Lincoln Street Center loses bid for huge tax cut

By Stephen Betts | Sep 13, 2018
Photo by: Stephen Betts The Lincoln Street Center

Rockland — The city assessor has reduced the assessment of the Lincoln Street Center by $147,200, but that is less than one-sixth of the amount sought by the owners of the former school.

Assessor Roxy LaFrance granted the abatement Sept. 7, reducing the property's assessment to $1,001,500.

The center's owner, Orchid, LLC, had asked that the original assessment of $1,148,700 be reduced by $948,700, bringing the new value for tax purposes to $200,000.

Orchid had argued that it paid substantially less for the building than the assessment and that this should be given considerable weight.

The owners had also argued that the building needed considerable interior and exterior repairs.

Orchid paid $125,000 in 2012 after Camden National Bank took ownership of the property from the nonprofit organization Lincoln Street Center for Arts. The city had sold the property to that group after the school moved out in 1996 because of air quality concerns.

Orchid LLC consists of Oded Ashe of Las Vegas; local resident Mario Abaldo; and Erez Ram of Agoura, Calif.

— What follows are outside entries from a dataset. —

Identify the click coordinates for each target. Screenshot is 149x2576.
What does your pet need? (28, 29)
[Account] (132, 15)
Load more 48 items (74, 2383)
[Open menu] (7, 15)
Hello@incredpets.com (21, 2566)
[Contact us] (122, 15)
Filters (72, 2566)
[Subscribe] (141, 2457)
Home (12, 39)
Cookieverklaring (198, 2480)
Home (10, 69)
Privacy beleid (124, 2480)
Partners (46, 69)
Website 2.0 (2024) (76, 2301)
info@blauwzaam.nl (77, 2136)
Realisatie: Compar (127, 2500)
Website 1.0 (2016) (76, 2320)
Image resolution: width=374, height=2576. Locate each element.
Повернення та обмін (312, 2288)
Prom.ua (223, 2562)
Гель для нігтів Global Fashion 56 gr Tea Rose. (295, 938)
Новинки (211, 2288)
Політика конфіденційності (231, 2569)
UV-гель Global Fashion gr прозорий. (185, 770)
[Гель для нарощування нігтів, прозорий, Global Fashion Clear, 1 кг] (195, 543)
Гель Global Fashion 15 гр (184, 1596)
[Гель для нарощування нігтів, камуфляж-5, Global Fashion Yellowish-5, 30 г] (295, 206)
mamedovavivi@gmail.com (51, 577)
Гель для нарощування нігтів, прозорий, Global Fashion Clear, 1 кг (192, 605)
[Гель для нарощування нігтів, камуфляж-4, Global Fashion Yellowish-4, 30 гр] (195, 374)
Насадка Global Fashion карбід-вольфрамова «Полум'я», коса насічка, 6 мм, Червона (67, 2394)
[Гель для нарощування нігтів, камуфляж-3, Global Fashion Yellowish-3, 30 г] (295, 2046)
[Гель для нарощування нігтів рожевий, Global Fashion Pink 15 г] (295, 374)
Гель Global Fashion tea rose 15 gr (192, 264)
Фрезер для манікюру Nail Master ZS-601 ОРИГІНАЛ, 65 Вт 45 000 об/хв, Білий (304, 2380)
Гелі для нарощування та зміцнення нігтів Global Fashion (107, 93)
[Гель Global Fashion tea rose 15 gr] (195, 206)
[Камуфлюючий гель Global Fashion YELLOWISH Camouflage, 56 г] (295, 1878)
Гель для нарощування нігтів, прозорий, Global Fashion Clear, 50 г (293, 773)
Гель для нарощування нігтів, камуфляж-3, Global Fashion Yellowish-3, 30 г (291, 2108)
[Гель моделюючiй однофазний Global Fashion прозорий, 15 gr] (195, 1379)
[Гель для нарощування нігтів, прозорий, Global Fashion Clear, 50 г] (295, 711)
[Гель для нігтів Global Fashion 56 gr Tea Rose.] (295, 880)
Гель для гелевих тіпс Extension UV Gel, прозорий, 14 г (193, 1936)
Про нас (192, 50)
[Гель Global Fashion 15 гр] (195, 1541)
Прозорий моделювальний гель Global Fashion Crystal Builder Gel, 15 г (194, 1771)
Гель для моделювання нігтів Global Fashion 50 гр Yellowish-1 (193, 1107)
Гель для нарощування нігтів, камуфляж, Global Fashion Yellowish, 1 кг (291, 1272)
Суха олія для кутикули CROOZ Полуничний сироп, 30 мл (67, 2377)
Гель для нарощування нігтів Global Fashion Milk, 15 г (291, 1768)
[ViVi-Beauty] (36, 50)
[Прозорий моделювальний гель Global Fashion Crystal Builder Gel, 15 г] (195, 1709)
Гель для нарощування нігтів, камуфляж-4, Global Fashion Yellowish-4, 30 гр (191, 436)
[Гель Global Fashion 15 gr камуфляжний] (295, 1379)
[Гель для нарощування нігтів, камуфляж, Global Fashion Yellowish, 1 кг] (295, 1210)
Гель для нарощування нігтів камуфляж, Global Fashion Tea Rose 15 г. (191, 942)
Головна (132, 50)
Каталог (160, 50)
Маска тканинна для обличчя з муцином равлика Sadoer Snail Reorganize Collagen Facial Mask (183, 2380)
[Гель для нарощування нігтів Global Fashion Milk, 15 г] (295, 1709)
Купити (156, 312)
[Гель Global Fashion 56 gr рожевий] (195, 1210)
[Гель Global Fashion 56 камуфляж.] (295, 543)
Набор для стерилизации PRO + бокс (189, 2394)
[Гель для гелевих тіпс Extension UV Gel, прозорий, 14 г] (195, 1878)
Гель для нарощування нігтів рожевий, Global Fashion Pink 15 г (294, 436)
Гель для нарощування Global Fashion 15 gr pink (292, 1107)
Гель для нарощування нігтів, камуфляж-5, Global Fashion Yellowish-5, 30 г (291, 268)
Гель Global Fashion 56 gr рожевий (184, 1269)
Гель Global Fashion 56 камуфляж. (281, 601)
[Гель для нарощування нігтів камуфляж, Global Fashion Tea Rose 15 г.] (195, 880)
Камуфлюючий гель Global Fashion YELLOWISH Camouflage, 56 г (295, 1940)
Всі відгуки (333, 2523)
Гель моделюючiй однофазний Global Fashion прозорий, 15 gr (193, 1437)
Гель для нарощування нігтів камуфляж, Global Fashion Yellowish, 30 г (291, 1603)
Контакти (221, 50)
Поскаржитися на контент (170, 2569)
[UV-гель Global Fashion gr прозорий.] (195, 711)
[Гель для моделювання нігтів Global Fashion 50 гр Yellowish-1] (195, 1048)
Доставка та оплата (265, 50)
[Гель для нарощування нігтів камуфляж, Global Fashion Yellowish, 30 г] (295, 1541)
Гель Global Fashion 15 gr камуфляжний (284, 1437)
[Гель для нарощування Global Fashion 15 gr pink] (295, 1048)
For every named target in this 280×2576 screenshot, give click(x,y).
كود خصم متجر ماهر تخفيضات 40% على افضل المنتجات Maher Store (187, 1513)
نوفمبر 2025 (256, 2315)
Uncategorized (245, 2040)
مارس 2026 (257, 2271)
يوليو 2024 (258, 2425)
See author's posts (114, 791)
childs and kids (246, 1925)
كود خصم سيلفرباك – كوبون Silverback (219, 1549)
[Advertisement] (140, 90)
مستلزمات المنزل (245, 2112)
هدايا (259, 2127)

The abatement will reduce the owners' tax bill by $3,397. If the company had received the abatement it requested, the annual tax bill would have been cut by $21,896.

The center leases spaces for things such as artists' studios.

The building was constructed in 1866, but had major additions and renovations in the early 1900s. The building has 35,000 square feet of space and sits on 1.65 acres. The building was originally Rockland High School, then Rockland District Junior High School before it closed in November 1996.

In a 2015 report, realtor Douglas Erickson pointed out that the residential A zoning for the property limits its use and prevents commercial and retail activities.

The owners can appeal to the Rockland Board of Assessment Review and then could appeal to the Maine Board of Property Tax Review, and then the state court.

Comments (2)
Posted by: Stephen K Carroll | Sep 13, 2018 20:16

This is true Francis, but when investors are not allowed to generate revenue due to restrictive city regulations then it gives them little options.  If you could combine the Lincoln street and McClain properties for co-operative housing this would be a win, win for the city.  The Lincoln center has NOT been allowed to create housing due to city code, However the city still wants the center to pay over $20,000 annually in taxes and NOT be allowed to generate revenue.  This investor actually saved the city money by taking this property off the city's budget.  We can't have it both ways.



Posted by: Francis Mazzeo, Jr. | Sep 13, 2018 18:26

When taxes are reduced on income producing property home owners have to make up the difference. Investors come here and want property at a bargain price then whine cause they can't make as much money as they want. I know I don't care to subsidize them.